One thing thing I read today made a dent in my armor. A Facebook post about a 72 year-old Italian priest, Father Giuseppe Berardelli. Giusepe who was hospitalized with COVID-19 gave up his respirator that was purchased for him by his parishioners, to another younger man, whom he did not know. He died to save this other. His name may not be remembered long after this pandemic blows over and most of us will continue doing what we do and not be affected by this, the ultimate sacrifice. Laying down ones life for another. Not just your family or friends, or being a hero in battle, saving others, only to die. This freely given, my life for another, this act of agape love broke through my wall of self-pity today.
This man’s martyrdom was not brought about by torture via lions or fire unto death unless he recants his faith. No one was nailed to a cross to die, only to rise from the dead in three days. NO, this humble priest quietly gave up his life for another. As my 99-year-old friend would have said “He’s got a crown of gold waiting in heaven.”
Then I recalled another humble act of self-giving that I heard about first hand, something as simple as being decent to another human being, cut to my heart, because I knew that I would never have done what this woman did.
I do volunteer work for Saint Vincent de Paul Society. We do home visits and help with food, and other needs that are presented to us.
Several months ago, we met JD a scrawny 50 something tattooed gray pony-tailed guy. He was new to the area and had nothing in his 4th floor apartment. We learned that JD used to be a bull rider, until he broke his back, and that he lived all over the country. He showed us a photo of his adult daughter who lives across country. We really liked JD. We took care of his needs, prayed with him and left.

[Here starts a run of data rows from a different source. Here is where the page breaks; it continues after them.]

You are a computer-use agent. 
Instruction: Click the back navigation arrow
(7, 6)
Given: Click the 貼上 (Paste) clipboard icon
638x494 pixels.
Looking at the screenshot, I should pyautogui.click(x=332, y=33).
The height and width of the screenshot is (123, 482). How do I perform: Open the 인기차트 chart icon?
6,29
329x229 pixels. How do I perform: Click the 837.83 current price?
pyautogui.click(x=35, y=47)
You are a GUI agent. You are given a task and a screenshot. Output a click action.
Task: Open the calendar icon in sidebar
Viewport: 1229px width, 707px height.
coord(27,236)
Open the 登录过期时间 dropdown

On a subsequent home visit to another client in the same building, we ran into JD in the hall. He smiled and gave us a short update on his job. We left him to knock on the other door, to see our client, B. who is caring for her grandchildren. She asked for food assistance and some clothing for the kids. We knew B and listened to her as she caught us up on her family. Then she asked if we knew JD and went on to explain: “I told him to call you. I met him at the bus stop. He was sleeping on the bench. Homeless. I brought him home with me and let him sleep on the couch. I talked to the landlord and he let him have the apartment upstairs with no down payment. I told JD to call St. Vincent to get stuff he needed.”
This is what stuck with me. In fact, it is still a thorn in my crawl, because I who say I represent Jesus, would never bring a homeless man home to sleep on my couch. I can site a dozen reasons why I would not, safety, health, common sense, ect. But would I have even spoken to JD? I’m sure he was disheveled, dirty and very sketchy looking. I may have given him a few dollars or ignored him completely. Another thing that also struck me is the race thing. B is an African American grandmother who would lay her life down for the children in her care. Yet she did something I could never do. And I don’t ever want to do. She was the Good Samaritan to the other. She was Jesus. She laid down her life, regardless of the possible risk to self and family, to give another a better life.

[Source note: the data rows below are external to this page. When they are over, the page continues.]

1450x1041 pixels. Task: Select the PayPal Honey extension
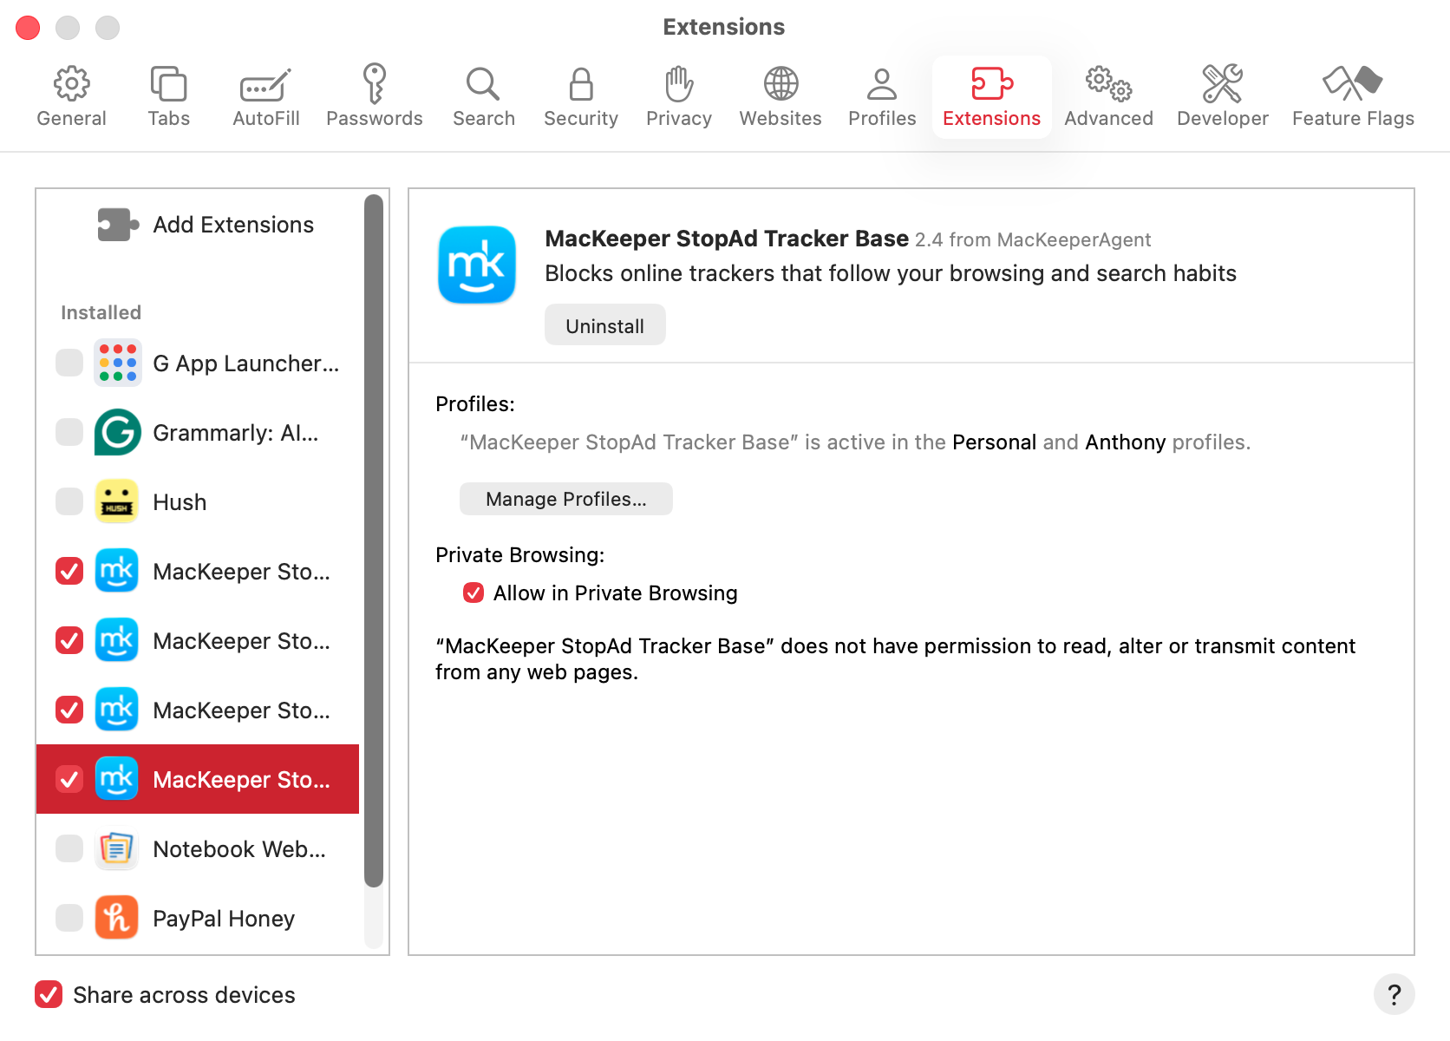click(x=224, y=918)
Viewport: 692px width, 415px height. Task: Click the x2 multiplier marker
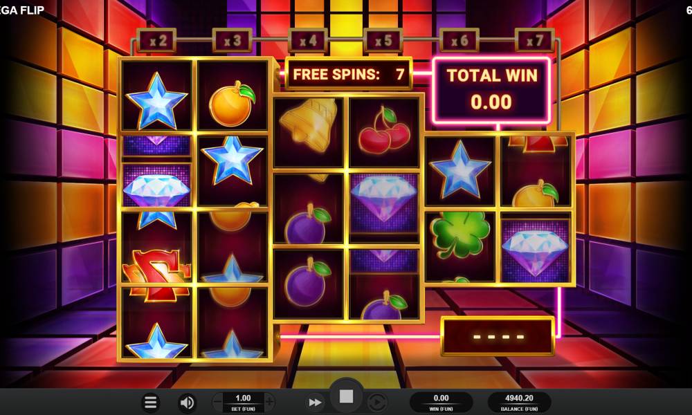(156, 41)
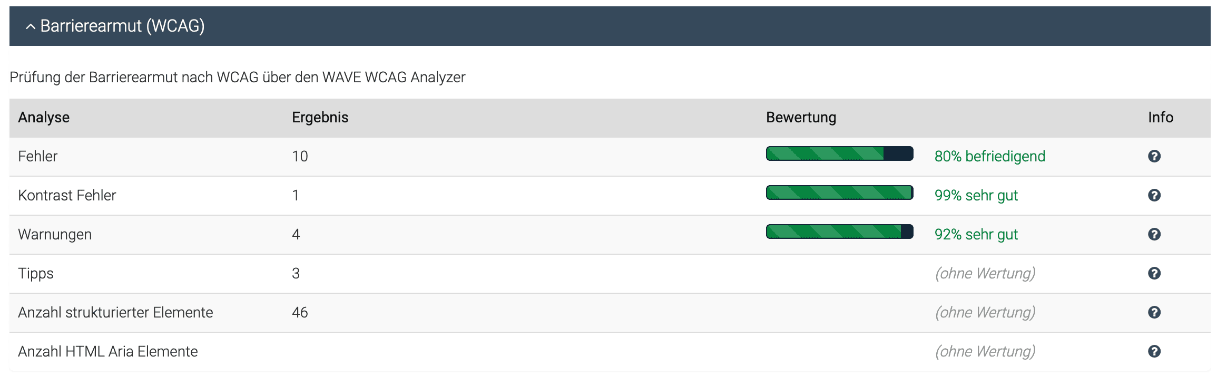Click the chevron in the section header
Viewport: 1217px width, 385px height.
click(30, 25)
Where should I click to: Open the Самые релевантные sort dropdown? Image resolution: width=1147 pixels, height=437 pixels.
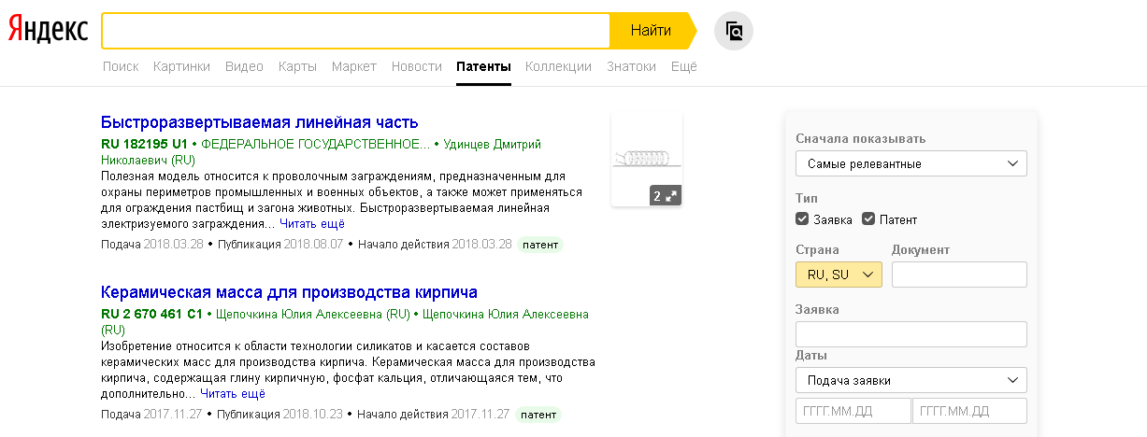point(910,163)
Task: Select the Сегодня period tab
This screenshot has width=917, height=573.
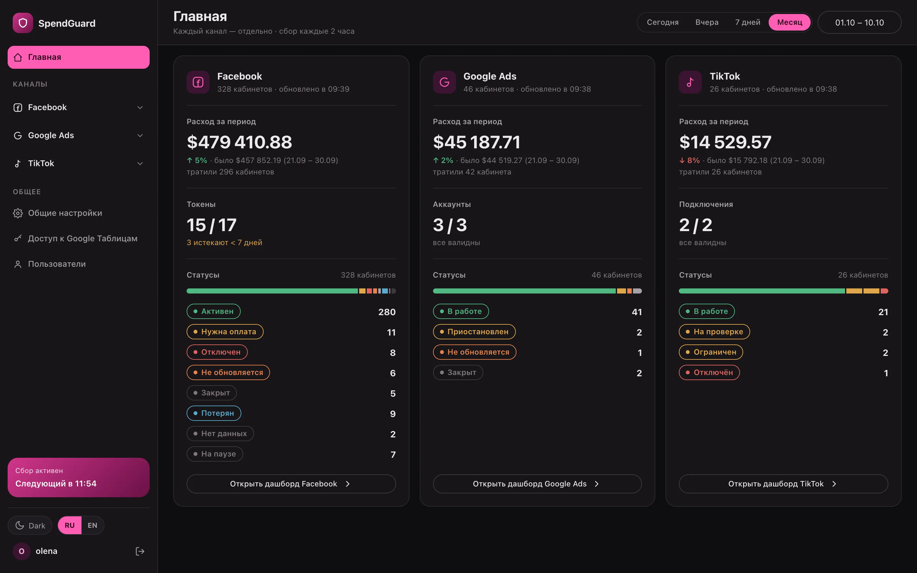Action: click(662, 22)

So here I am on Day 9 of my recovery in lock-down and I have two examples of sacrificial love. Laying down one’s life for another, actual and metaphorically. Father Giuseppe Berardelli and B have laid up treasure where moths and floods and fire and thieves will not reach it. They will be judged on their actions, not words nor pious prayers nor church attendance. And here I sit lacking in all categories set forth by Matthew chapter 25: 34-40.

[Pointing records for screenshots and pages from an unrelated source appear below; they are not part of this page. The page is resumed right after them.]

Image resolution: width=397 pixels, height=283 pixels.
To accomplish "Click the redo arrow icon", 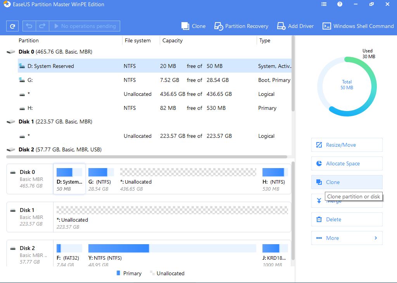I will click(42, 26).
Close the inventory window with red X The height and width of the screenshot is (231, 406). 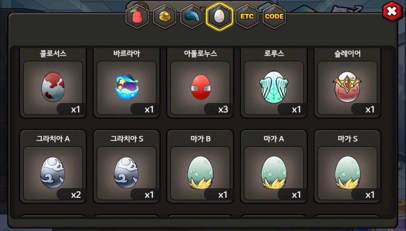pyautogui.click(x=392, y=12)
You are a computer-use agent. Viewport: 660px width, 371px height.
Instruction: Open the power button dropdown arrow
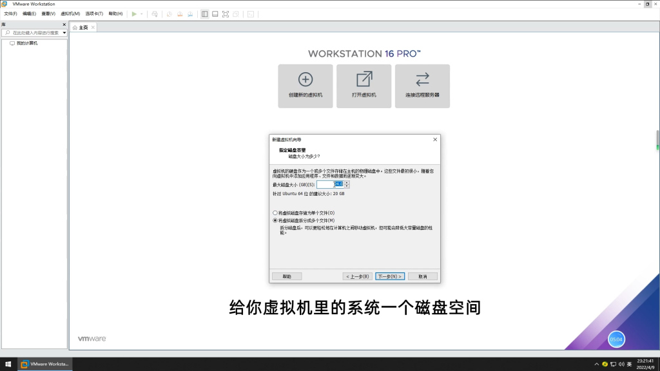[142, 14]
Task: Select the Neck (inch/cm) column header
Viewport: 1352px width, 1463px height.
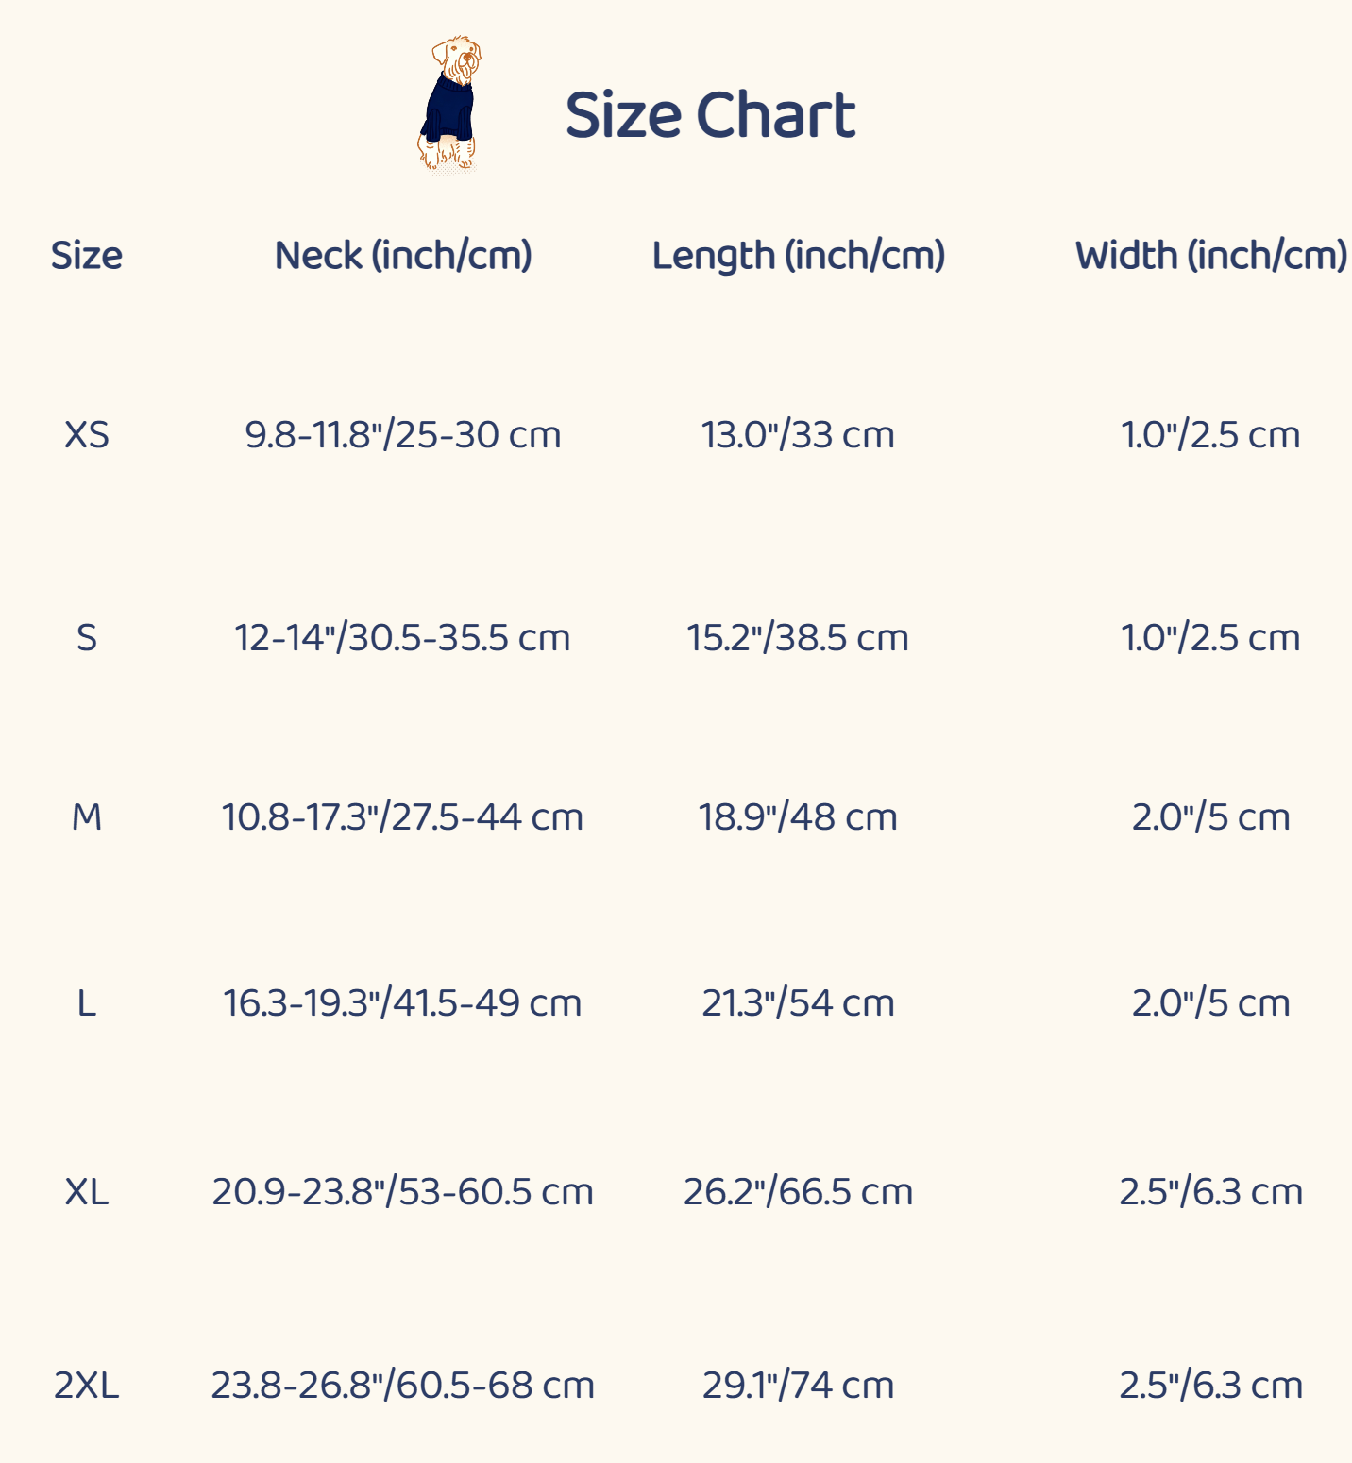Action: [403, 256]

John 15:13, “Greater love has no one than this: to lay down one’s life for one’s friends.”
2 thoughts on “On Lock-Down and Laying Down One’s Life”
Love it. So true. I know I would be like you. Give him money. I let fear be in my way. Love you
Absolutely beautiful stories of such humble people. I am with you in that boat, I know without a doubt, I would not take a homeless man home with me. Thank you for the perspective.